▶ _PROBLEM_
Using the data that follows, return exactly the lines from the one that contains "Where should I click to: Open" through the one that contains "Where should I click to: Click", ends included.

Collected data
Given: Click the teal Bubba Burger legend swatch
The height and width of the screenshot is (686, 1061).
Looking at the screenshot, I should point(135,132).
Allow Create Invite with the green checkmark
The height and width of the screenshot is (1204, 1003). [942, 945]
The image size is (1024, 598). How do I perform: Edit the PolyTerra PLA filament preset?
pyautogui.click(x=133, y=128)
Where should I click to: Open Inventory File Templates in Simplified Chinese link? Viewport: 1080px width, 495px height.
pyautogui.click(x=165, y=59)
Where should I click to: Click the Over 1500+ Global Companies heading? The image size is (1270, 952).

---

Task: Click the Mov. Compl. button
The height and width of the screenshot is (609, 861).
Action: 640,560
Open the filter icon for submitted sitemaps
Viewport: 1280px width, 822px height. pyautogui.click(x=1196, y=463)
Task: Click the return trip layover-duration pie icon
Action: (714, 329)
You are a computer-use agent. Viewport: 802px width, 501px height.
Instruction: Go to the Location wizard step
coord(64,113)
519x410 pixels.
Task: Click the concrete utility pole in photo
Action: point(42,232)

▶ _EXERCISE RESULT_
Where should I click to: Open Inventory File Templates in Simplified Chinese link? Viewport: 1080px width, 495px height.
pyautogui.click(x=165, y=59)
Where should I click to: Click the Over 1500+ Global Companies heading? The image size is (1270, 952).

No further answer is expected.